Rationale for Not Treating Ureaplasma
- Asymptomatic carriage of Ureaplasma is extremely common (40-80% of detected cases represent colonization rather than infection) 2.
- There is no evidence that detecting and treating Ureaplasma does more good than harm in most clinical scenarios 2.
- Ureaplasma urealyticum may be associated with urethritis in men only when present in high bacterial loads, but appropriate evidence for effective treatment regimens is lacking 2.

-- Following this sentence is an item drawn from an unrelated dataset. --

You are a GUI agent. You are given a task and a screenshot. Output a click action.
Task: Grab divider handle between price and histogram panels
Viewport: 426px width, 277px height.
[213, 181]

- Unnecessary antimicrobial treatment promotes resistance in these organisms, true STI pathogens, and the general microbiota 2.
Critical Exception
- If the patient has symptomatic urethritis and traditional STI agents (N. gonorrhoeae, C. trachomatis, M. genitalium, T. vaginalis) have been excluded, only then consider testing for U. urealyticum using quantitative species-specific molecular tests 2.
- Only men with high U. urealyticum loads should be considered for treatment, though optimal regimens remain undefined 2.
Essential Partner Management
All sexual partners within the preceding 60 days must be evaluated and treated simultaneously, regardless of symptoms 1.
- Partners should receive the same M. genitalium treatment regimen to prevent reinfection and ongoing transmission 1.
- Both patient and partners must abstain from sexual intercourse until 7 days after completing therapy 1.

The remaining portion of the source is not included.